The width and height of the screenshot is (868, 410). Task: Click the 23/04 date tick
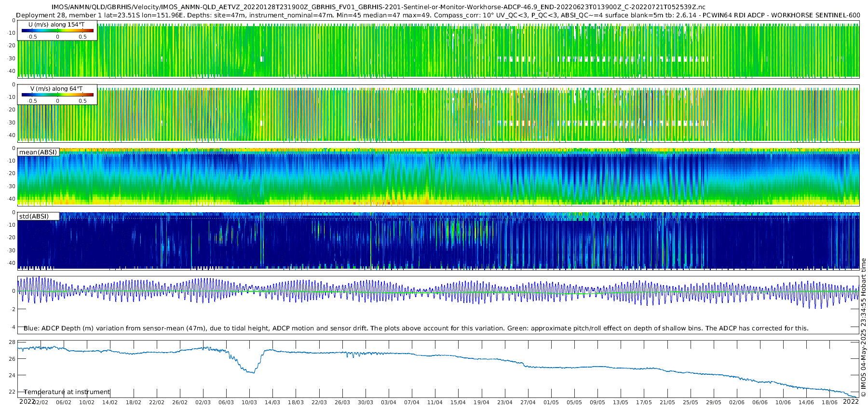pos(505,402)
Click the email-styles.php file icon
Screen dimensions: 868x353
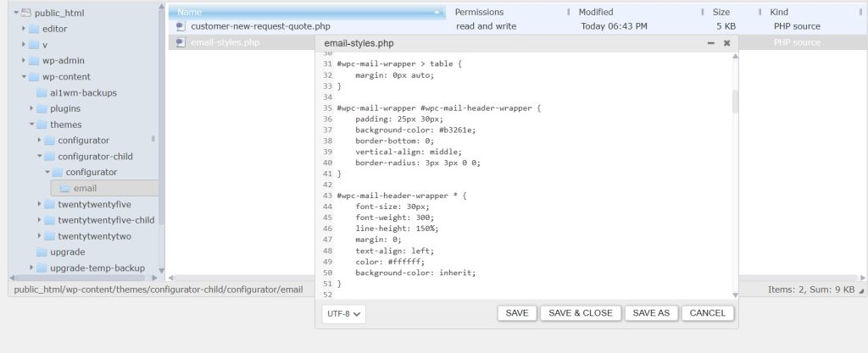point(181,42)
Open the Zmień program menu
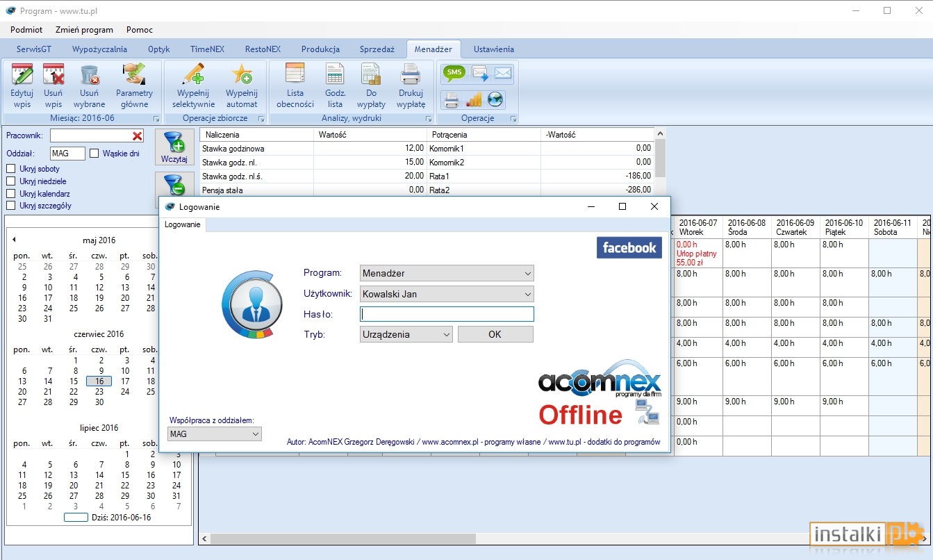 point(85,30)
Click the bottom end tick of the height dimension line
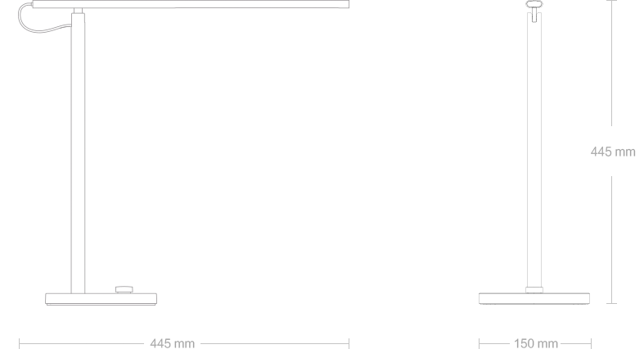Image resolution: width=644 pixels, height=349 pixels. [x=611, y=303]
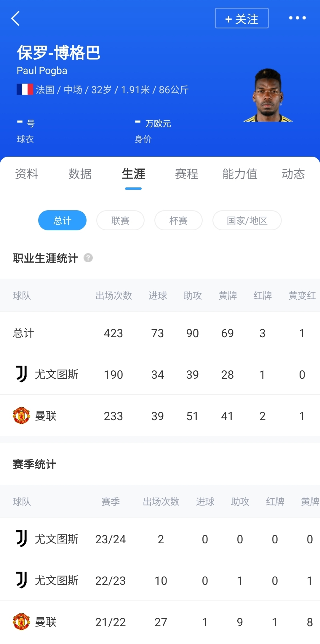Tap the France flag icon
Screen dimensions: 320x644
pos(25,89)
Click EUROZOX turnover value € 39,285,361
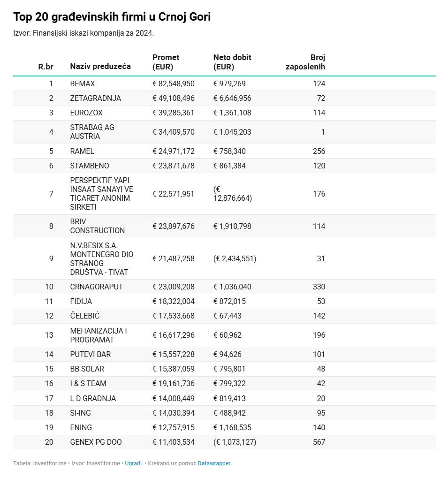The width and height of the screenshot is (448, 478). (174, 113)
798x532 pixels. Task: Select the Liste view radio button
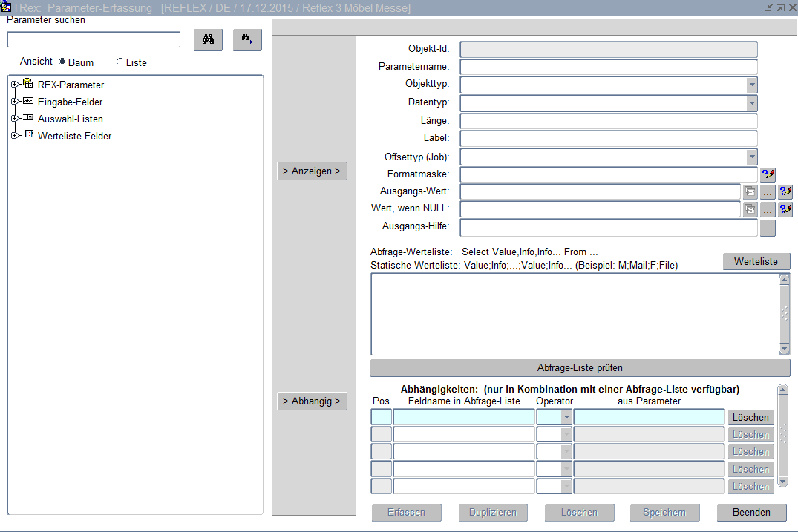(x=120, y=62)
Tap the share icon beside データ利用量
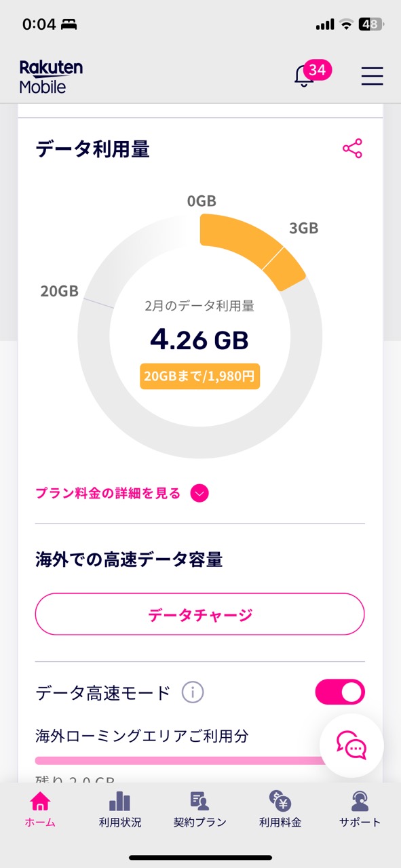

## The task
Give back the records above exactly. Pictures stay out.

## Solution to this task
The width and height of the screenshot is (868, 410). Task: Click the 23/04 date tick
pos(505,402)
Click the email-styles.php file icon
Screen dimensions: 868x353
point(181,42)
Open the Zmień program menu
 point(85,30)
Click the bottom end tick of the height dimension line
Image resolution: width=644 pixels, height=349 pixels. [x=611, y=303]
Tap the France flag icon
Screen dimensions: 320x644
pos(25,89)
Click EUROZOX turnover value € 39,285,361
The width and height of the screenshot is (448, 478). (174, 113)
798x532 pixels. Task: Select the Liste view radio button
(x=120, y=62)
Tap the share icon beside データ利用量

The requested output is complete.